Add module param tty_flip_cpu to queue rx complete work on the specific
cpu by tty_flip_buffer_push_wq. The default value of tty_flip_cpu is
WORK_CPU_UNBOUND which means using the default system_unbound_wq called
by tty_flip_buffer_push, otherwise we use the newly added workqueue
wq_tty_flip which is set to WQ_HIGHPRI to promote performance.

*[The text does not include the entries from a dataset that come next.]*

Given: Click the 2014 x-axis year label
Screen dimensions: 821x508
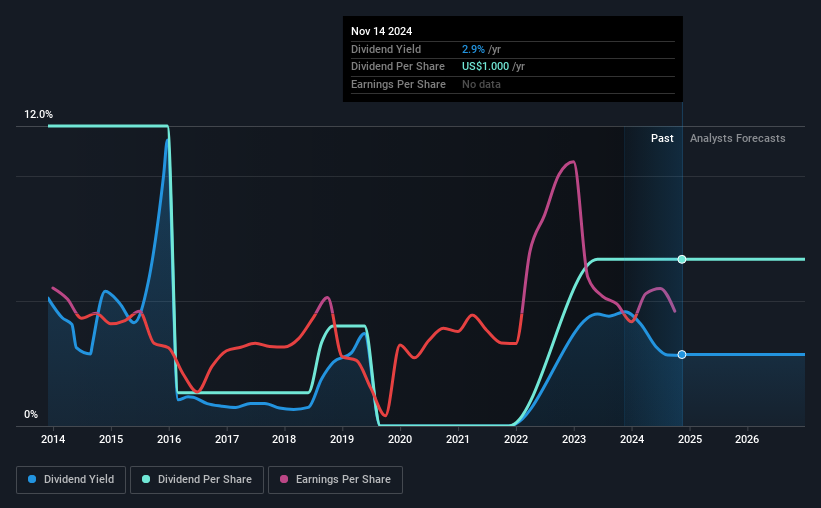Looking at the screenshot, I should (53, 439).
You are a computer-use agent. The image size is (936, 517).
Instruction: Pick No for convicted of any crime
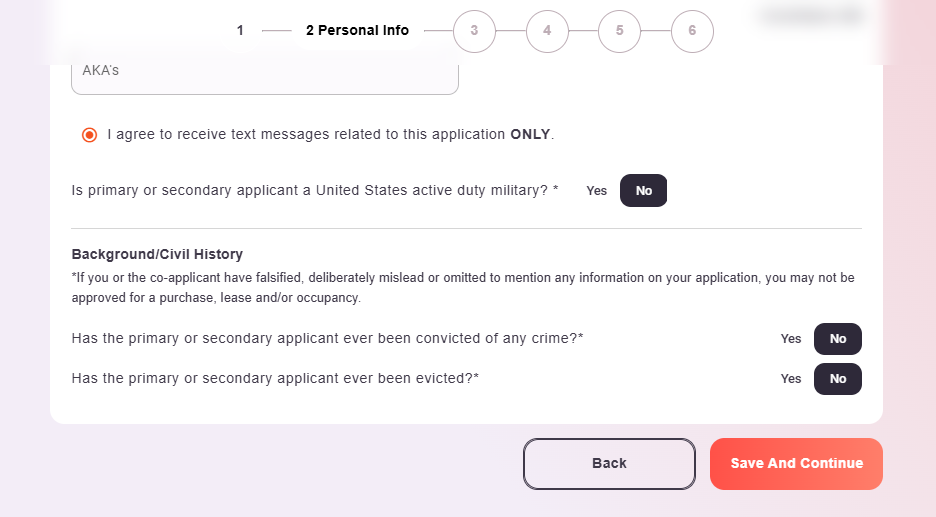click(x=838, y=339)
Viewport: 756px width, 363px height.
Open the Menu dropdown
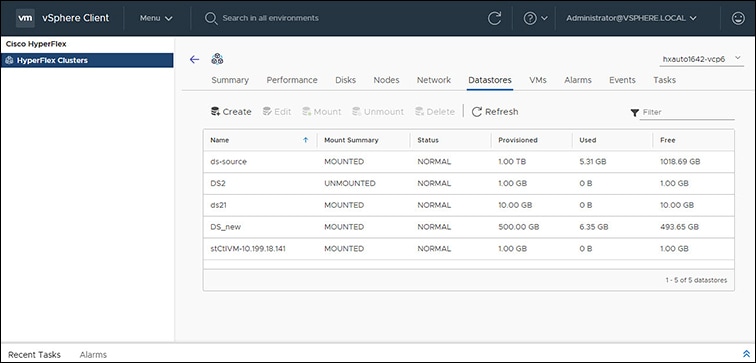156,18
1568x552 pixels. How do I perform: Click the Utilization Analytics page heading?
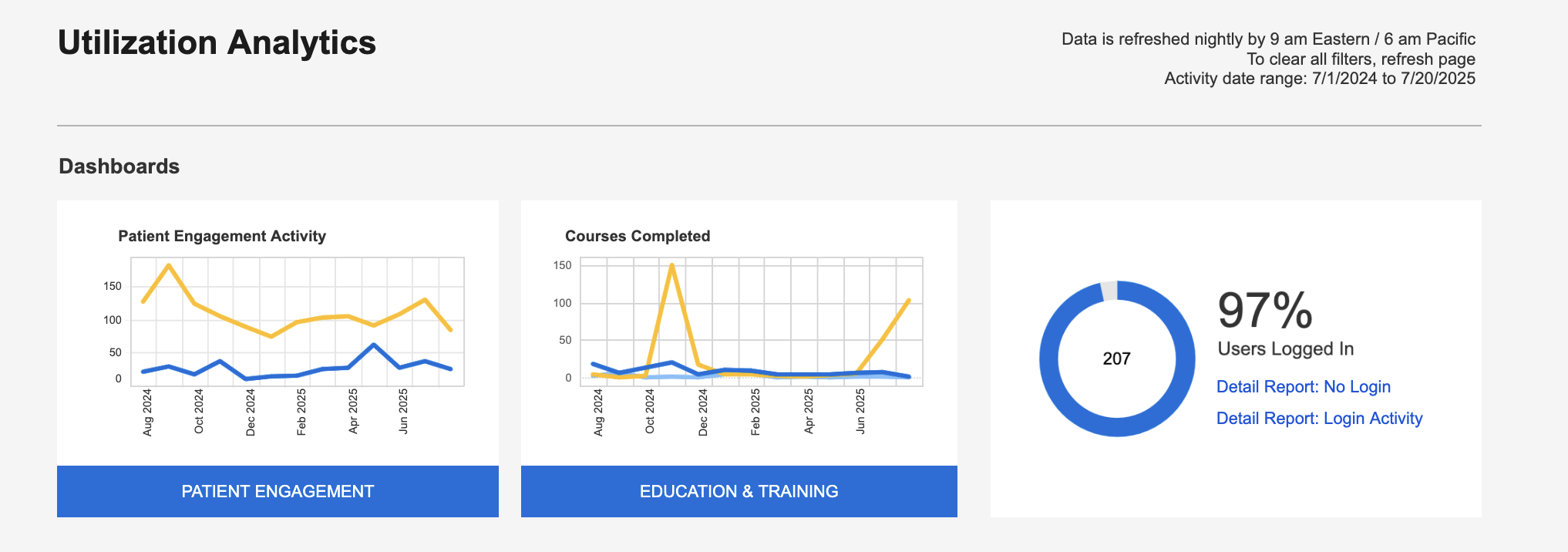217,42
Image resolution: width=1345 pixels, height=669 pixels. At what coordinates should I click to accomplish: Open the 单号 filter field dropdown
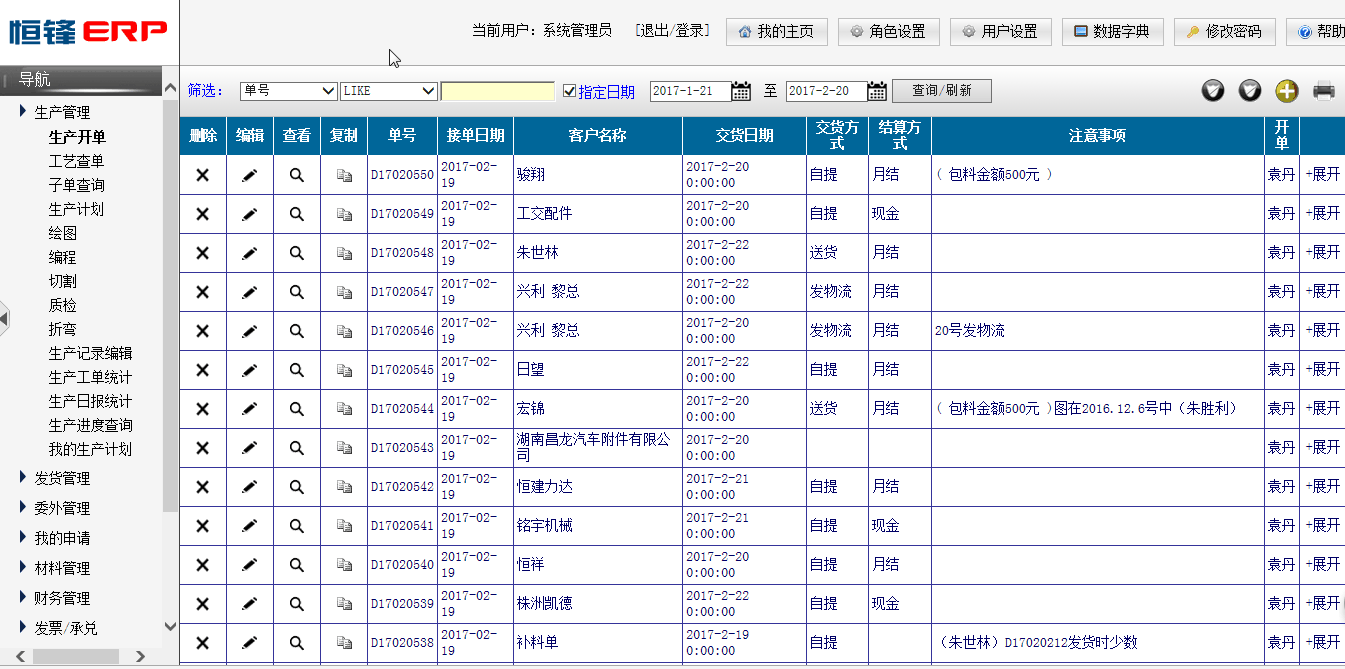tap(289, 91)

We set tty_flip_cpu to a specific CPU core that has relatively few
real-time tasks running continuously for long periods. Additionally,
tasks on this core have some correlation with the UART data related to
the 8250 DMA operation. After queuing work to this designated CPU and
set workqueue to WQ_HIGHPRI, we can stably eliminate the jitter and
ensure that the frame processing interval remains between 10 and 15 ms.
If we do not add the WQ_HIGHPRI flag, our testing on the platform shows
that there are still spikes occurring approximately once every hour.
Considering that projects utilizing this optimization feature must have
encountered similar issues to ours, just add the WQ_HIGHPRI flag in the
patch, without adding new module parameters for selection.
Signed-off-by: Xin Zhao <jackzxcui1989@....com>
---
drivers/tty/serial/8250/8250.h | 2 ++
drivers/tty/serial/8250/8250_dma.c | 46 ++++++++++++++++++++++++++++--
2 files changed, 46 insertions(+), 2 deletions(-)
diff --git a/drivers/tty/serial/8250/8250.h b/drivers/tty/serial/8250/8250.h
index cfe6ba286..e6da925df 100644
--- a/drivers/tty/serial/8250/8250.h
+++ b/drivers/tty/serial/8250/8250.h
@@ -20,6 +20,8 @@ struct uart_8250_dma {
void (*prepare_tx_dma)(struct uart_8250_port *p);
void (*prepare_rx_dma)(struct uart_8250_port *p);
+ struct workqueue_struct *wq_tty_flip;
+
/* Filter function */
dma_filter_fn fn;
/* Parameter to the filter function */
diff --git a/drivers/tty/serial/8250/8250_dma.c b/drivers/tty/serial/8250/8250_dma.c
index bdd26c9f3..9a0abee62 100644
--- a/drivers/tty/serial/8250/8250_dma.c
+++ b/drivers/tty/serial/8250/8250_dma.c
@@ -38,6 +38,35 @@ static void __dma_tx_complete(void *param)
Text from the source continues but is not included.